Le scene sono composte in un continuum pittorico ambientato in città anseatiche, che mostrano immagini portuali tratte dalla contemporaneità.

Il pittore si dedicò soprattutto alla rappresentazione di singole figure in pose aggraziate e all'osservazione realistica del dettagli, grazie a una tavolozza squisita che ricorda i migliori esiti della miniatura. Suo limite è invece la rappresentazione delle scene di martirio, con una certa difficoltà nel gestire le masse di figure.

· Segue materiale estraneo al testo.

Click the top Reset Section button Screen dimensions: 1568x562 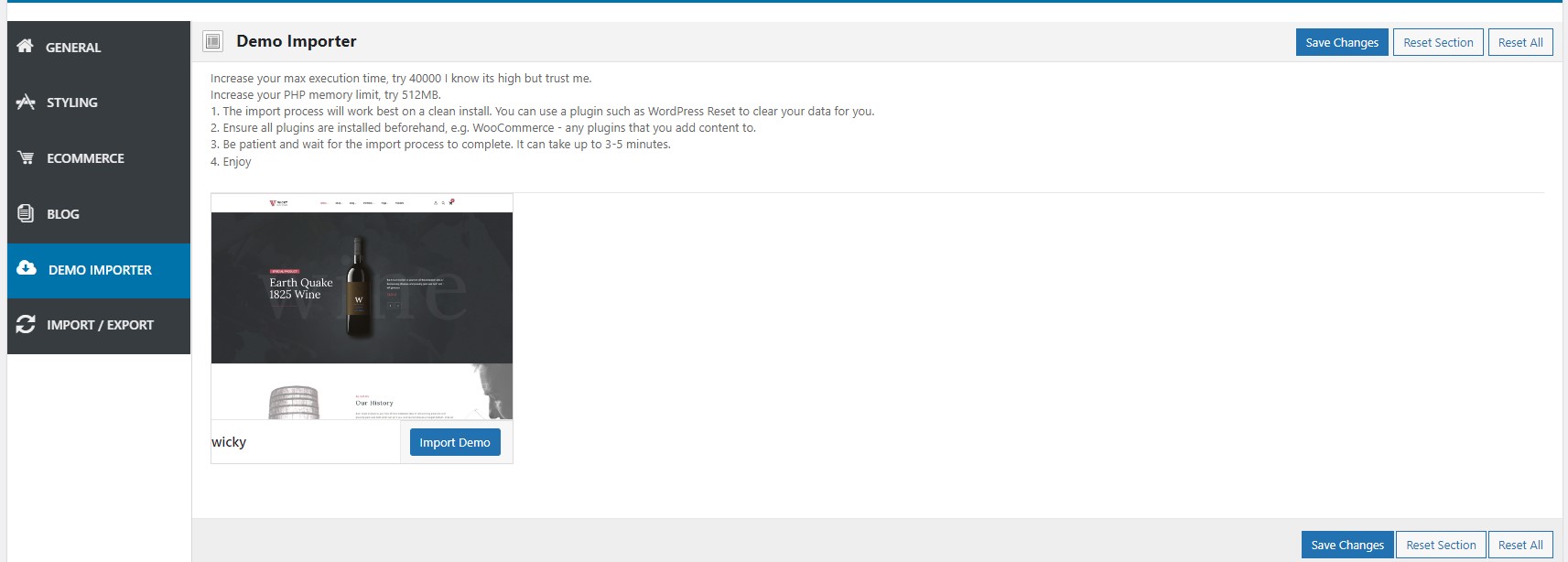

Nella resa dei paesaggi Memling dimostrò in particolare una conoscenza in prima persona di Colonia, descrivendo con precisione la skyline della città negli sfondi, con la cattedrale incompiuta, la caratteristica torre della chiesa grande di San Martino e la chiesa di San Cuniberto.

Dirk De Vos, pittore olandese grande amante del pennello di Memling, arrivò a ipotizzare che l'artista avesse visitato appositamente tutti i luoghi che doveva dipingere, in modo da ottenere il massimo realismo possibile.

Completano la decorazione gli intagli lignei in stile gotico fiammeggiante: pinnacoli, fregi traforati lungo i bordi superiori e, sui pilastrini agli angoli, quattro statuette entro nicchie che rappresentano i santi Jacopo, Giovanni evangelista, Agnese ed Elisabetta d'Ungheria.

Note[modifica | modifica wikitesto]

Bibliografia[modifica | modifica wikitesto]

  • (FR) Carlos van Hooreweder, Hans Memling à l'Hôpital Saint-Jean, Koninklije Gidsenbond van Brugge en West-Vlaanderen, Bruges 2010. ISBN non esistente
  • Stefano Zuffi, Il Quattrocento, Electa, Milano 2004. ISBN 8837023154

Altri progetti[modifica | modifica wikitesto]

Collegamenti esterni[modifica | modifica wikitesto]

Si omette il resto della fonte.